Friday, 08 Jan, 2010 | 09:37 AM PST | 
http://www.dawn.com/wps/wcm/connect/dawn-content-library/dawn/news/pakistan/19-spreading-terror-hh-01
 
 
Army soldiers carry their injured comrade from an ambulance to a hospital after the suicide bomb blast some 80 kilometers from Muzaffarabad, the capital of Pakistani-administered Kashmir on January 6, 2010. – Photo by AFP.   


For the most part, Azad Jammu and Kashmir managed to escape the violence that has engulfed Pakistan in recent years. But the last six months or so have seen a spike in terrorist activity, the most recent being Wednesday’s deadly suicide attack outside a military barracks in Tararkhel.

Security forces in AJK were earlier targeted by a suicide bomber in June last year, an incident that claimed the lives of two soldiers. Then, in November, three men blew themselves up after they were besieged by police and area residents in Muzaffarabad. Luckily, the only casualties were those suffered by the terrorists. About a month later, a suicide bomber killed at least seven mourners participating in a Muharram procession in Muzaffarabad. Wednesday’s bombing was reportedly the first such attack outside the AJK capital.

EXERCISE DATA:
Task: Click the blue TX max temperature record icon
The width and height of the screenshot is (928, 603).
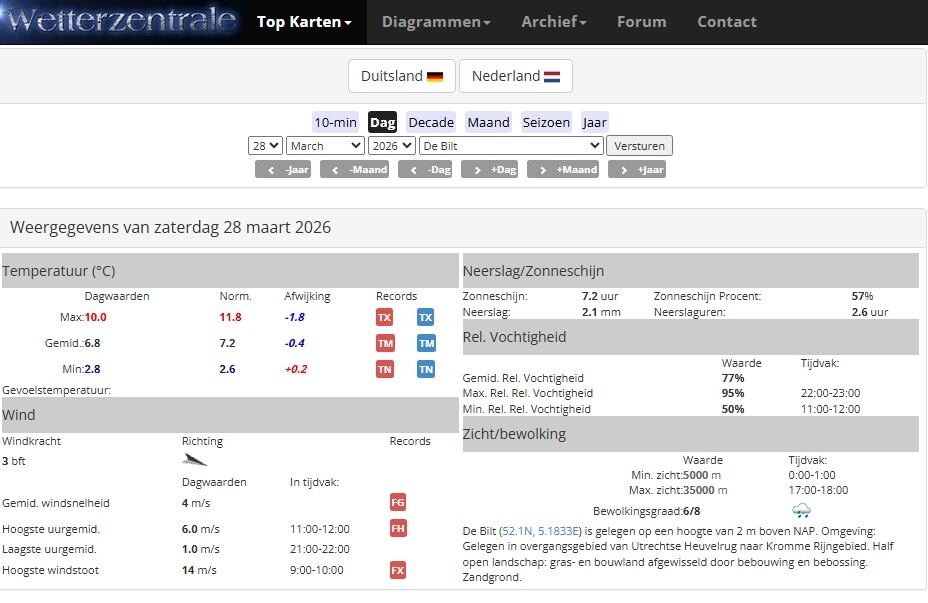Action: [426, 317]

TASKS TO COMPLETE:
(1) Rewrite the paragraph of the Azad Kashmir news excerpt that begins "Security forces in AJK were earlier targeted" as a bulleted list, keeping its main facts.
(2) List every place named in the Azad Kashmir news excerpt, counting different names for the same area as one place.
(3) Carry the Azad Kashmir news excerpt forward from its last sentence.
The material has nothing to do with what follows.

RESPONSES PER TASK:
(1)
- June last year: a suicide bomber targeted security forces in AJK, killing two soldiers.
- November: three men blew themselves up in Muzaffarabad after police and area residents besieged them. Only the terrorists were killed.
- About a month later: a suicide bomber killed at least seven mourners in a Muharram procession in Muzaffarabad.
- Wednesday's bombing was reportedly the first such attack outside the AJK capital.

(2)
- Muzaffarabad
- Azad Jammu and Kashmir (also called AJK and Pakistani-administered Kashmir)
- Pakistan
- Tararkhel

(3)
Clearly, the tentacles of terror are spreading. When the Taliban and their affiliates first turned against Pakistan, their sphere of operations was limited mostly to the NWFP and Fata. But their reach grew under a government that was ostensibly fighting militancy and at the same time cutting peace deals from a position of weakness. The so-called Punjabi Taliban started making their presence felt and various extremist outfits across the country also closed ranks with the tribal militants. The state capital was attacked, as were several towns and cities in the NWFP, Punjab and the tribal belt. But the worst was still to come in the wake of the concerted military offensive launched last year.

Finding themselves on the run for once, they lashed out with attacks on soft targets as well as security installations. Hundreds of civilians were killed by bomb blasts. Peshawar was hit repeatedly. The terror spread to southern Punjab and last month several Ashura mourners died in a blast in Karachi. The attack has yet to be linked to a specific group. It is clear that extremist elements want to so terrorise the nation that public support for the military operation wanes. That hasn’t happened so far — indeed the opposite has occurred. It is now incumbent on all sections of society to ensure that the battle against militancy is taken to its logical conclusion.